The only thing that breathes a little extra life into Noah today is the sandwich in front of him. Leftover BBQ pork and coleslaw. His mum might nag but she’s got the whole packed lunch thing down to a science. 

It’s somewhat peaceful in his little corner. Most of the students are out basking in the sun. The year 10s and 11s are having a football tournament at the back of the field. It’s already seen two players grate their knees on the dusty terrain - grass turned to concrete considering the lack of rainfall. There’s some girls having a water fight by the big chestnut tree. And behind him, Noah can hear the drama kids dramatically arguing through their rehearsal. He thinks they’re dumb considering they literally have 6 allocated hours a week to rehearse but chose to live night and day by their scripts instead. 

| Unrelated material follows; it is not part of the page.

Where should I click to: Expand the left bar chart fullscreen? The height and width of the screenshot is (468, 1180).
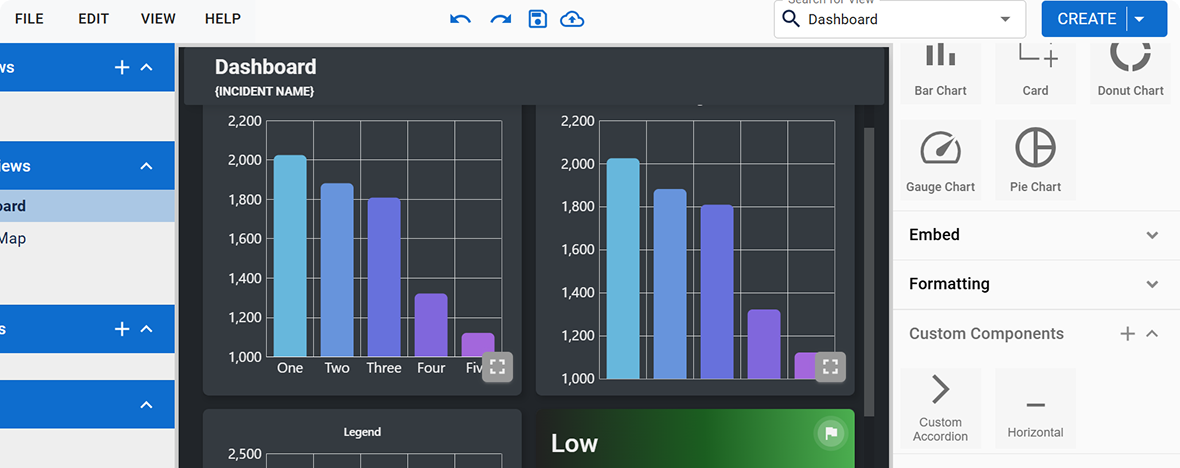498,367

Maybe he should take up a hobby, Noah briefly wonders. But as the saying goes, you should never wonder about personal hobbies when Ruby Day walks across your path and lets you watch the back of her head fade across the field. And once again, Noah has it reconfirmed that it’s the most extraordinary back-of-a-head he gets to look at. 

Noah is well versed in the back of Ruby Day’s head. Unlike maths, he is interested enough to study it well since she lets him sit behind her in both Geography and History. Sometimes it changes. Sometimes Ruby likes to tie her hair back with a scrunchie (she tends to rotate between three different coloured velvet ones, but red is her favorite), often she’ll wear it down her back, showing off its natural wave. But his favorite, and the piece de resistance of all Ruby Day hairstyles, is her Tortoiseshell Clip. Admittedly it’s all hidden away when it’s up, but that’s not what Noah is getting at. No, on Ruby’s Clip days, Noah has the perfect view of it… the swish, the raking of her hands through her scalp, the way her nails split apart certain strands and the way she delicately twists her hair before carefully and finally, fixing it in The Clip. Now don’t get it wrong, Noah is aware he is a 16 year old who loves porn just as much as the next adolescent boy, but never, ever, would he chose surfing the web for a 55 minute video of milf spreads her legs for stepson over those sweet 10 seconds he gets of Ruby Day’s back-of-head.

Touch grass, pervert, Noah thinks. And once again, the most interesting thing going on in Noah’s life is a meat sandwich. 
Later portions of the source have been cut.